The fact that the New Testament was written in Greek instead of Aramaic is in itself significant. Though most all of the earliest Christians spoke Aramaic, the authors sought to reach people who didn't speak like them. Paul expanded the audience of the good news by employing the language of those he sought to reach.
Our Dirty Mouths? We too, as Christians in this modern world, must be able to speak the lingua franca without being scandalized by its vocabulary. When helpful, we can be masters of taking things once crude and making them holy.
Are we really so shocked by the word shit because it originally conjured feces (how did crap escape such a stigma)? Or are we shocked by it because we were told as children that it wasn't appropriate? Is the word fuck so grating to many of us because one of its many uses is the act of procreation, or because of the hard k sound and the paddling we got as children for using it?
I was once told by a friend that he couldn't trust anyone who he couldn't drink and cuss with. "Anyone else" he said, "probably thinks they're too good for me." Every time I see him we get together and drink and cuss. This is pretty extreme, and might not yet be true in your context. As time goes on, however, obscenities will be fewer and less offensive and more helpful in reaching people with a proclivity to cussing (which is increasingly everyone).
I am not arguing that we learn to put people down using explicit language in order to be relevant to others. Things we say in anger, whether obscene or not, will be hurtful. I try to never use the 7 words in an angry moment towards someone. In my book it is ok to tell someone they're "bitching", but never to call anyone a bitch (especially a woman).

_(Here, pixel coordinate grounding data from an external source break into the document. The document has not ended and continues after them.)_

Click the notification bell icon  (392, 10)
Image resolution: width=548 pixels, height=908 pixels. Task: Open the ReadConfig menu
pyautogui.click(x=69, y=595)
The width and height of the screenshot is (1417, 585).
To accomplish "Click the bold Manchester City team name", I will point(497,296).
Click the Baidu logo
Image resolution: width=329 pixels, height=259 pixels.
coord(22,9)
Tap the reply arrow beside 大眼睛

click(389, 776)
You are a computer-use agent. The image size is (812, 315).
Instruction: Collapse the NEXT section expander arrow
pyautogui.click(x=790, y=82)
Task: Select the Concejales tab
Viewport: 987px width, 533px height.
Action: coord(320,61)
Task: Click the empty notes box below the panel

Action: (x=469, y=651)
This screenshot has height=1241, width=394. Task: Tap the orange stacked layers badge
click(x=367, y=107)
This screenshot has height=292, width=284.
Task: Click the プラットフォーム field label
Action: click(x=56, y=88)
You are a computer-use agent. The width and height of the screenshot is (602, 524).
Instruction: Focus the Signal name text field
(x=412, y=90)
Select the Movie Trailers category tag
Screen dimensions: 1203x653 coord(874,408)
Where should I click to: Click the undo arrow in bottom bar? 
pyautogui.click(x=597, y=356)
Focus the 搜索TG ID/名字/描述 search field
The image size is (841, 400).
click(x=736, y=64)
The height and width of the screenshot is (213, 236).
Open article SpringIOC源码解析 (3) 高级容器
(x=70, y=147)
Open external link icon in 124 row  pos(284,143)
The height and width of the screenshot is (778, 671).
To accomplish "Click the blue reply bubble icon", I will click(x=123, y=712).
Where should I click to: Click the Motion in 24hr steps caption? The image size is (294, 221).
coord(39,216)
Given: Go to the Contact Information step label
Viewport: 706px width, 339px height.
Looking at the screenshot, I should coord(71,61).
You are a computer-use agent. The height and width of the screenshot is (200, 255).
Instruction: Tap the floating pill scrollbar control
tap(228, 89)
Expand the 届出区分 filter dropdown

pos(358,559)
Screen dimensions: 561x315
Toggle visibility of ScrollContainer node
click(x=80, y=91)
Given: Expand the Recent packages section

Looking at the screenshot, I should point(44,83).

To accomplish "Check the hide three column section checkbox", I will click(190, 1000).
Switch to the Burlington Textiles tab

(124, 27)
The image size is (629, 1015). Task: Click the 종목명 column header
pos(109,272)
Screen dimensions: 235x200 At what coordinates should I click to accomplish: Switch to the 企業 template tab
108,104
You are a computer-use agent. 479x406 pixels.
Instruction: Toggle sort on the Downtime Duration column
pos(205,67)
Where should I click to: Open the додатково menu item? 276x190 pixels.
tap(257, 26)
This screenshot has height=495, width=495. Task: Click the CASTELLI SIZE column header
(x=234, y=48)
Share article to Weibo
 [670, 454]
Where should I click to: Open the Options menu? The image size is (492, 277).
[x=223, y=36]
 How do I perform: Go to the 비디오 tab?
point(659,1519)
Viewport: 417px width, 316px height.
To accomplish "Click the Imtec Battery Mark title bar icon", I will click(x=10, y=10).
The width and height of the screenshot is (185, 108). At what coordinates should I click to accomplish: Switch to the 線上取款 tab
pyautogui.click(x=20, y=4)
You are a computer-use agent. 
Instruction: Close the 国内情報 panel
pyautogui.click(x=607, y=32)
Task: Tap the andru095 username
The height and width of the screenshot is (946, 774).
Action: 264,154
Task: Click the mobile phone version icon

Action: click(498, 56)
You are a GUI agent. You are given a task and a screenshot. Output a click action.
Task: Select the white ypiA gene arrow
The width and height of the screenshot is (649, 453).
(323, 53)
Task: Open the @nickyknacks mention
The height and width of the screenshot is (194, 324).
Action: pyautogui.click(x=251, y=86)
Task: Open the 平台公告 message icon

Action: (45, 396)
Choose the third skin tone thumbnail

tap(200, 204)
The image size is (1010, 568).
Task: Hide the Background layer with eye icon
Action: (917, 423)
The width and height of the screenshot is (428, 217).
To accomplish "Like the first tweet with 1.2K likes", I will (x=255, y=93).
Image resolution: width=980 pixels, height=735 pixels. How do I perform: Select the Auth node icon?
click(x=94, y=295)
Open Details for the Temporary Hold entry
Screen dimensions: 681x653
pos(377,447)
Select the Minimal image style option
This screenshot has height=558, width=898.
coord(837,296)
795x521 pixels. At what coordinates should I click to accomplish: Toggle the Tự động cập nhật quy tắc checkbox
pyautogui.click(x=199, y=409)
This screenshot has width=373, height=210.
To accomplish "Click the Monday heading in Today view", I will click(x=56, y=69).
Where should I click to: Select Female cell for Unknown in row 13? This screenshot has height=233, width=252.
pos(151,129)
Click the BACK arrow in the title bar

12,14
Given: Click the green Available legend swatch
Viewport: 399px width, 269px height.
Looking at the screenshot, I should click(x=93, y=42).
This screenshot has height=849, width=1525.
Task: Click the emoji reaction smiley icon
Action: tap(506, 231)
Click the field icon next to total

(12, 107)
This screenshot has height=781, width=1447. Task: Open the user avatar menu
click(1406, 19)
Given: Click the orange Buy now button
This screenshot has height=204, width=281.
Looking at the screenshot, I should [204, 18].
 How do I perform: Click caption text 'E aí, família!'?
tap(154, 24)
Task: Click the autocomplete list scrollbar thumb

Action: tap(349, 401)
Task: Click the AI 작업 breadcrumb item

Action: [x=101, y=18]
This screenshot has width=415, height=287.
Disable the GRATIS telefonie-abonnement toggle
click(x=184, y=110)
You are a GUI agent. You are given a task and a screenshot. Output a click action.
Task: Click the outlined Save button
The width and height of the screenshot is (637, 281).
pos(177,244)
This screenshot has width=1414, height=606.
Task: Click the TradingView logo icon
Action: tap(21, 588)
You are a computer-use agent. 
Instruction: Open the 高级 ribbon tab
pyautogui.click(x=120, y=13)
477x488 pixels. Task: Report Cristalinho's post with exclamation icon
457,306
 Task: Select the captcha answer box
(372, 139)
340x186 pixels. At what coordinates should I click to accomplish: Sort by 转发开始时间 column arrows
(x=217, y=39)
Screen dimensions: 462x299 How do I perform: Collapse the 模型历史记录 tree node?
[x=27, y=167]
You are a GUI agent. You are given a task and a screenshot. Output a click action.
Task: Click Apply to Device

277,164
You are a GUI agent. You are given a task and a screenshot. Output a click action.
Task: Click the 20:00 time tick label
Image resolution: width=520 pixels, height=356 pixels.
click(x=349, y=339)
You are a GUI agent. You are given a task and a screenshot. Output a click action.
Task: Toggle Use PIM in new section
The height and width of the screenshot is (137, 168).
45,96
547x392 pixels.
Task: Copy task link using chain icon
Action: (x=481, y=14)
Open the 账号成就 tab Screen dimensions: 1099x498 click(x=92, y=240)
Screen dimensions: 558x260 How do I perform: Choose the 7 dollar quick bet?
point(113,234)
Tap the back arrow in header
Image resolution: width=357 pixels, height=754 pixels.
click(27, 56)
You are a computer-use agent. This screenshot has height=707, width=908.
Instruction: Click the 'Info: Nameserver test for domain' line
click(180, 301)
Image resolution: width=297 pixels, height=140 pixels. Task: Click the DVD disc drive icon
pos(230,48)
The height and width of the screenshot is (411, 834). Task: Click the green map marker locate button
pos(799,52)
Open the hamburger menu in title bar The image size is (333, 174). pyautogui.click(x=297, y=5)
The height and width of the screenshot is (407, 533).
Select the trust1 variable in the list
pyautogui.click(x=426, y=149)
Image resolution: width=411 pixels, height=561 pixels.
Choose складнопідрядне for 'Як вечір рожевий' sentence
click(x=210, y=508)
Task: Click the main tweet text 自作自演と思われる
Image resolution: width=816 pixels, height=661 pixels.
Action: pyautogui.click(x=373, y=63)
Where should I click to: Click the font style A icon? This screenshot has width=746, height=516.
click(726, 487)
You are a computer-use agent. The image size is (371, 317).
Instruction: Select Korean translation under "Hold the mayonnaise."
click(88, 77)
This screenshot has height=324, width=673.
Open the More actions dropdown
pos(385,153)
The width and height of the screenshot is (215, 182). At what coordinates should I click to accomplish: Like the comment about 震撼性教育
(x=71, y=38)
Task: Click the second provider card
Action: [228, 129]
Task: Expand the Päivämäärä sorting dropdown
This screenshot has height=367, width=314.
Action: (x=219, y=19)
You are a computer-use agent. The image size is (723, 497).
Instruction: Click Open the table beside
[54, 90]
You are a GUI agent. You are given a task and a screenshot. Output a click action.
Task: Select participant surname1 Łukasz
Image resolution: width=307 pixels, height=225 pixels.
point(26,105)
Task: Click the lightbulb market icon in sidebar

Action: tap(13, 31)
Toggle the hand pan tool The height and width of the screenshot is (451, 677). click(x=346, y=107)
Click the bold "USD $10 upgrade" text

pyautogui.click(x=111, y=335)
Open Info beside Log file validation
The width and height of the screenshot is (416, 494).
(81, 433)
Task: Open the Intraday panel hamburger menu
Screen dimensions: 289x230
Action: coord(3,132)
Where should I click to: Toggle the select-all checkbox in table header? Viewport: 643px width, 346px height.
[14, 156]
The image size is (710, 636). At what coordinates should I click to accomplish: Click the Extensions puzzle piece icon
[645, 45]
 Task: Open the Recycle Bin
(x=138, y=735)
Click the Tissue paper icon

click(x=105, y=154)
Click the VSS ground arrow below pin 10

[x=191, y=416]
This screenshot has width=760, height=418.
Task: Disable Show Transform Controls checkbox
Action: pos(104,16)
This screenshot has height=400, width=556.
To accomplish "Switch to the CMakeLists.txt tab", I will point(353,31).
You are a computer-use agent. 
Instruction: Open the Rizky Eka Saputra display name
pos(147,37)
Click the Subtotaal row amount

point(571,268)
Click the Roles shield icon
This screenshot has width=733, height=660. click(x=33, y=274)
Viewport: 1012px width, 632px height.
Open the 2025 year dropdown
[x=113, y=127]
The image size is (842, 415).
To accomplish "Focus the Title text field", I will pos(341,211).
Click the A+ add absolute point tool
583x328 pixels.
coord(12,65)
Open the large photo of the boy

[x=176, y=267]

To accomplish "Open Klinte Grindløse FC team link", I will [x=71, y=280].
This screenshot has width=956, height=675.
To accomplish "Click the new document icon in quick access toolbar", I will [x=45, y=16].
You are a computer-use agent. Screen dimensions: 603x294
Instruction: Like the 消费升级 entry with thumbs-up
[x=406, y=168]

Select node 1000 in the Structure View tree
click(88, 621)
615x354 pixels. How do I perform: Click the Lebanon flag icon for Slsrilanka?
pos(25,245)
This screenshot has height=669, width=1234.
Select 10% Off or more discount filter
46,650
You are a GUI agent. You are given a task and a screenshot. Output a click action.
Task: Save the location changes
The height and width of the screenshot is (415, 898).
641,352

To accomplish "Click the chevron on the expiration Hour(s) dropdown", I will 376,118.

The New Obscenity: Meaning It seems to me that our language is approaching the point where it is the meaning behind a word that should be shocking, and not the word itself. You can argue that that's always been true. Calling someone named Richard 'Dick' is a friendly nick name given by friends (hey Dad!). Calling a guy named Richard a dick however, is comparing them to a male sex organ. Not very flattering.
If Americans today spent as much energy being scandalized by the language (and legislation) of racism, bigotry, and divisiveness as we do getting upset about the 7 dirty words, then we'd probably live in a much better society. (See Note #2)
Here's my point: let's hold people accountable to the meaning of their words rather than their vocabulary, and maybe we should start to reconsider what a filthy mouth really sounds like.
- I am not trying to defend the practices of my dirty mouth. Quite to the contrary, as I work with more and more folks who are offended by traditional obscenities (read: people over 55ish), I am trying to use them less. I want to connect to people, not alienate them. As I grow up and mature I realize that my job is to figure out how best to be a Christian and person and whatever context I'm in, and how best to love people where they are.
- A comparison occurs to me: the content of a person's character vs. the color of their skin.